Supersaturation ratio, S, has been theoretically related to the supply rate of solute, Q, from growth rate and mass-balance equations in the quasi-steady state in the growth process of isotropic monodisperse particles. The derived equation, (S - 1) = (1/D + 1/kr)(Q/betaC(0)nr) + 2V(m)gamma/rRT, suggests a linear dependence of S on Q under constant n and r, where D is the diffusion coefficient, k is the rate constant for surface-reaction, C(0) is the solubility, n and r are the number and radius of growing particles, respectively, V(m) is the molar volume of particles, R is the gas constant, T is the absolute temperature, and beta is the shape factor defined by beta identical with (1/r(2)) dupsilon/dr, where upsilon is the volume of an individual particle.
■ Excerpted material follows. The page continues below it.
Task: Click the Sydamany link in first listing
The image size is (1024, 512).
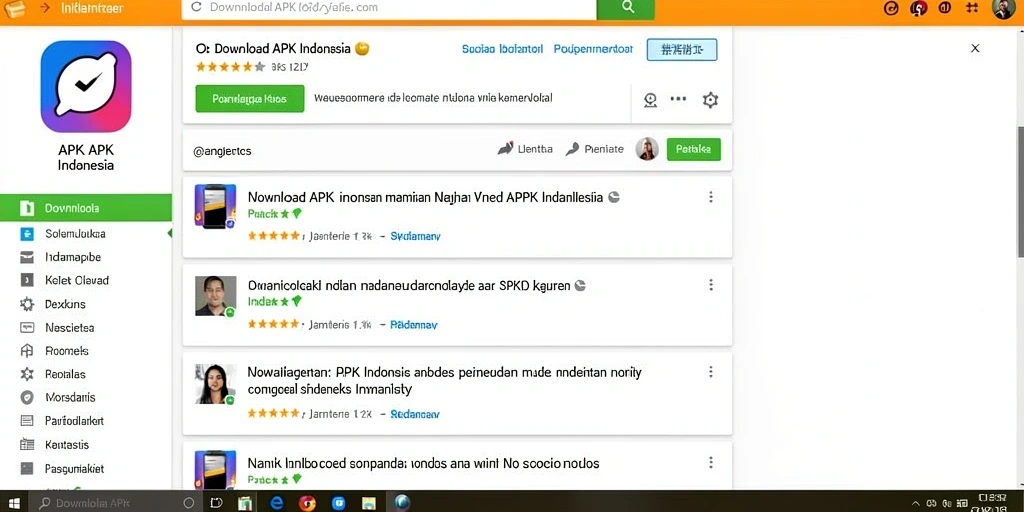Action: pos(415,236)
The equation was applied to the analysis of growth kinetics and determinations of critical supersaturation ratio in monodisperse AgBr particles in the controlled double-jet system with the assistance of a potentiometric supersaturation measurement. In both cubic and octahedral particles, growth rates were completely limited by diffusion and surface-reaction at pBr ( identical with -logBr(-)]) 3.0 and 1.0, respectively, while the growths were intermediate of them at pBr 2.0 and 4.0. The growth parameters, DC(0) and kC(0), were experimentally determined. Also, critical supersaturation ratio was estimated as 1.28 as an average in the present study.